Prendete per esempio l’audio: difficilmente ci eravamo accorti di quanto fosse importante avere una bolla acustica protetta dentro cui operare, che fosse al bar, a casa o proprio in ufficio. Le cuffie sono diventate il nuovo accessorio fondamentale, il simbolo putativo della nuova era del lavoro. Recentemente Urbanista, un collettivo scandinavo, ne ha presentato un paio che si ricarica con l’energia solare. Unendo la necessità all’immaginario del lavoratore “da remoto” che d’inverno fugge da Berlino alle Canarie. Ma la svolta sull’audio arriva anche nelle postazioni fisse, con device come il Logi Dock di Logitech, che integra all’interno di un hub da scrivania, pensato per ottimizzare le connessioni (e fare sparire i cavi), uno speaker integrato, ottimizzato – ovviamente – per le conversazioni su Zoom, Teams o Meet.
L’idea di portare con noi l’energia è sempre più essenzialmente collegata al lavoro mobile: Lenovo ha recentemente lanciato una “super batteria” da 20mila mAh per ricaricare il laptop tra i suoi accessori Go pensati per il lavoro agile; su Kickstarter ha raccolto quattro milioni di dollari di Hong Kong (mezzo milione di euro, circa) Storm 2, una super batteria dal look trasparente vagamente futuristico pensata per i digital nomad. E nel catalogo di un produttore come Anker si trovano soluzioni che impiegano la luce solare per ricaricare dispositivi.
Un altro fenomeno in crescita è la moltiplicazione degli schermi: fino a qualche mese fa, pensavamo che esistesse qualcosa come “il computer del lavoro”, un monolitico desktop che entrava in azione soltanto negli orari d’ufficio. La situazione per molti non è più quella, frammentata tra diversi monitor e display, non solo quelli di smartphone e tablet e laptop, ma anche monitor esterni che ne amplificano l’esperienza o dispositivi di nuova generazione per prendere appunti, come ReMarkable. Anche dispositivi come gli ereader, che associavamo al tempo libero, integrano sempre più funzioni per essere utili al lavoro: i nuovi Kobo hanno schermi più grandi e uno stilo, trasformandoli in strumenti di lettura produttiva, ottimi anche per documenti di lavoro, che ci permettono di lasciare a casa faldoni e cartellette.
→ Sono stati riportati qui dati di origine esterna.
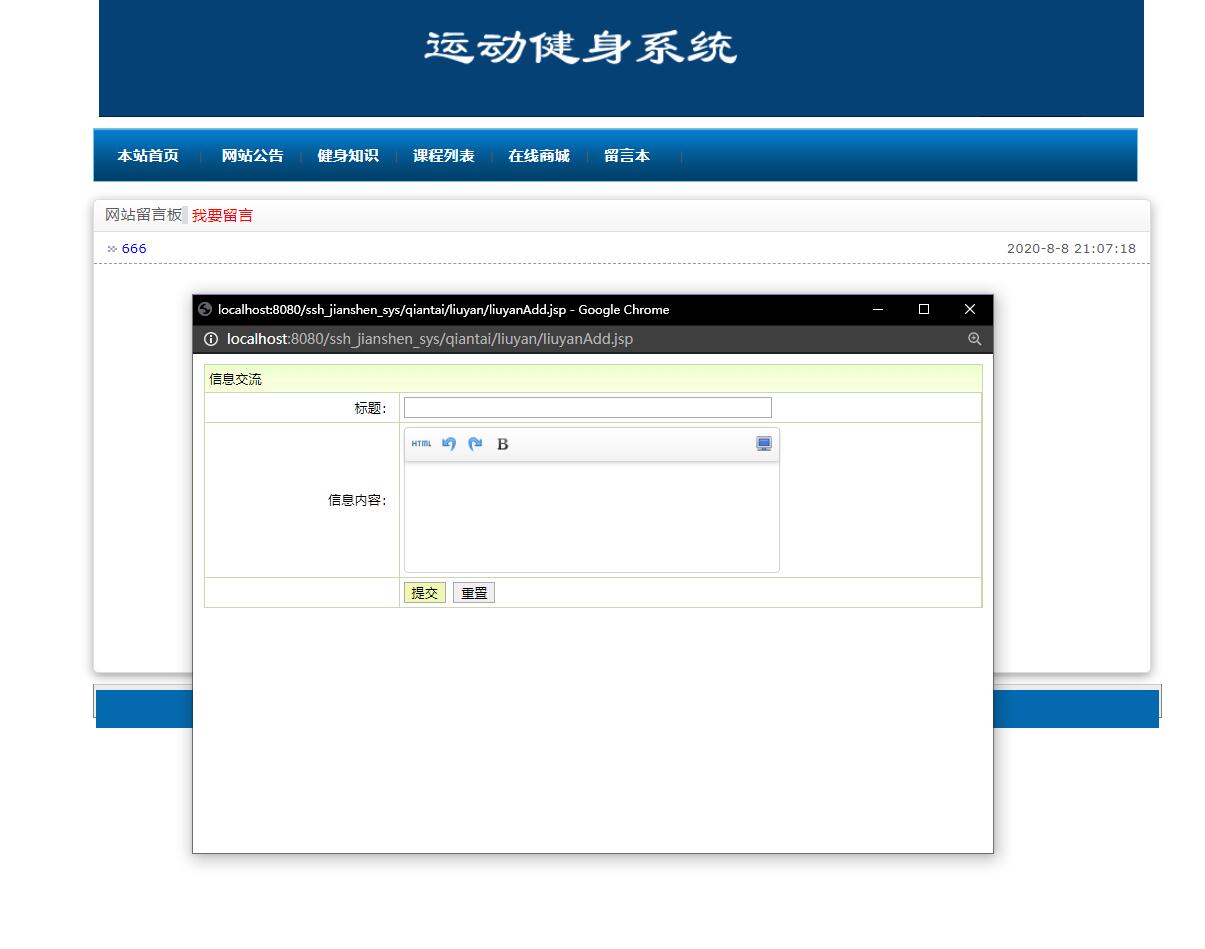Click inside the 标题 title input field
Infine, in una società che si sta ancora assestando, tra il sogno di un post-pandemia e la necessità di convivere con il Covid, impossibile tralasciare l’importanza di borse e zaini pensati per chi lavora in mobilità, come Unico, la custodia-zaino pensata per il lavoratore al tempo della crisi climatica. Perché non dimentichiamoci che la prossima sfida del nostro mondo, non solo quello lavorativo, è appunto quella.